Just two games into a month of a remarkable ascent to everyday-talked-about status, a California businessman named Yenchin Chang sought to trademark the term ‘Linsanity,” which was coined to capture the crazy ballyhoo around the New York Knicks guards sudden emergence in February.

Chang had the right idea. For a while there, Lin was all the rage — until his play leveled off as teams began to scheme against him, and then a knee injury felled him for the season.

“I just wanted to be a part of the excitement,” Chang proclaimed as his reason for the filing.

Well, he can still be part of the excitement — if there is more to come — but he will not benefit from “Linsanity,” as the U.S. Patent and Tradmark Office registered the term for Lin, according to Newsday. So, if there is money to be made off of the hoopla surrounding his play and usage of “Linsanity,” Lin will receive it.

Lin, who went from undrafted Harvard graduate to starting for one of the NBA’s storied franchises, filed to trademark the term on Feb. 13, which was  six days after Chung filed. Chung was somewhat of a visionary: Lin had only played two games at that point.

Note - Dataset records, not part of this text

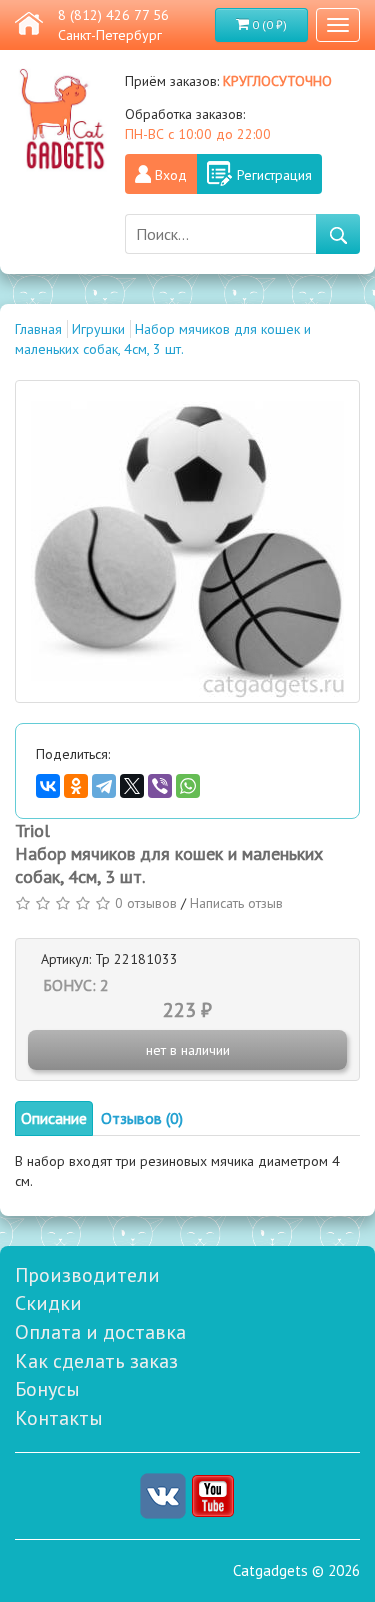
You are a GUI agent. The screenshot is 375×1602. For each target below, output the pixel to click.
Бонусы (47, 1389)
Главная (38, 329)
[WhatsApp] (188, 786)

But the patent office did not allow Chang to benefit off a phrase he did not create about a player he had no connection.

Whether Lin remains with the Knicks is a serious question. He and other players await an arbitrator’s decision on whether New York can exceed the salary cap to re-sign him. If not, it stands to reason he could go elsewhere, with the Toronto Raptors as a distinct possibility.